§ WHAT THE TASK REQUIRES: Output exactly the lines below, starting with the line that has "2022年5月 (860, 2182)" and going on through the line that has "2021年9月 (860, 2366)", both included, and no other lines.

§ RECORDED DATA:
++++++++++

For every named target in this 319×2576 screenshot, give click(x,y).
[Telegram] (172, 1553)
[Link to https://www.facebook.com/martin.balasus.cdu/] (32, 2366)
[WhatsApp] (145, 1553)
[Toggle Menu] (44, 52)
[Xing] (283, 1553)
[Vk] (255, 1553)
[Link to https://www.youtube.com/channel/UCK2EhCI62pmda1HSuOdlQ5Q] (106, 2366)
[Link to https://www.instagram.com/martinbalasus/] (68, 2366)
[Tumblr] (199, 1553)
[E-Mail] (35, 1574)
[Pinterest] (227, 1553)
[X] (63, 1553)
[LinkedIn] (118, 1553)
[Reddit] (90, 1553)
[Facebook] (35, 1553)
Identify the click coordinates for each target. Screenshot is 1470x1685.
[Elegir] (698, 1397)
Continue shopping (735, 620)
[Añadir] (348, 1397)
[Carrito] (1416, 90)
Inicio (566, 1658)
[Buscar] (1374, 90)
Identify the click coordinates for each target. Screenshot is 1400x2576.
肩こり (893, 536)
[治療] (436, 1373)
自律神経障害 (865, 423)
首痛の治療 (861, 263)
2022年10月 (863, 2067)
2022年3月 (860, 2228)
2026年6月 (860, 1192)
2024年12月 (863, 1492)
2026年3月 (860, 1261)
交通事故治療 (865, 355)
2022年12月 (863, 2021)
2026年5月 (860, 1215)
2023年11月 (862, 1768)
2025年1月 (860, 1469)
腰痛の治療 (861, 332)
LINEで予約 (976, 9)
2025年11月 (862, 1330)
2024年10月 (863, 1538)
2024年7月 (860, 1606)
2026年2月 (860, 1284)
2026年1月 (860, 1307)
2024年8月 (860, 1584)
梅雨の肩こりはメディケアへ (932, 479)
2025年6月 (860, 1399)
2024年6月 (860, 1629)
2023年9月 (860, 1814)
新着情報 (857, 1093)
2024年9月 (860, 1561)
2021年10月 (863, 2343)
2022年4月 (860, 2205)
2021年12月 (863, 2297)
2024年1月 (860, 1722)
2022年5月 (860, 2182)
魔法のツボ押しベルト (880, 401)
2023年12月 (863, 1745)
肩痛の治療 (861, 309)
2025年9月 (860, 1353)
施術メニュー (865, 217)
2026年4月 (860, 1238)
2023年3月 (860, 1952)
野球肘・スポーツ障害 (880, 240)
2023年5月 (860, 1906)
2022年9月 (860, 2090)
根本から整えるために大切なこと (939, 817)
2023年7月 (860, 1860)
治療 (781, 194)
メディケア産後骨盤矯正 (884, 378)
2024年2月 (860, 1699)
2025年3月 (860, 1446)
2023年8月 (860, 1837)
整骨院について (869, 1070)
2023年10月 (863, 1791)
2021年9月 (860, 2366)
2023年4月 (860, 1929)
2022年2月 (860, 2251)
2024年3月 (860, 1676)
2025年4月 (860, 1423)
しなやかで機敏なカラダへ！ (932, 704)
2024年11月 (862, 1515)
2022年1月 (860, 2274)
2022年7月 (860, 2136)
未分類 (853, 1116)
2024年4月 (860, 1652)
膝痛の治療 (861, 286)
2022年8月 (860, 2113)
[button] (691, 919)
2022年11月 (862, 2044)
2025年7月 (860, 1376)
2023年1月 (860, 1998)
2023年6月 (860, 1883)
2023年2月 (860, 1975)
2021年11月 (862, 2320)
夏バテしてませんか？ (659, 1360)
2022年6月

++++++++++

§ RESPONSE:
2022年5月 (860, 2182)
魔法のツボ押しベルト (880, 401)
2023年12月 (863, 1745)
肩痛の治療 (861, 309)
2025年9月 (860, 1353)
施術メニュー (865, 217)
2026年4月 (860, 1238)
2023年3月 (860, 1952)
野球肘・スポーツ障害 (880, 240)
2023年5月 (860, 1906)
2022年9月 (860, 2090)
根本から整えるために大切なこと (939, 817)
2023年7月 (860, 1860)
治療 (781, 194)
メディケア産後骨盤矯正 (884, 378)
2024年2月 (860, 1699)
2025年3月 (860, 1446)
2023年8月 (860, 1837)
整骨院について (869, 1070)
2023年10月 (863, 1791)
2021年9月 (860, 2366)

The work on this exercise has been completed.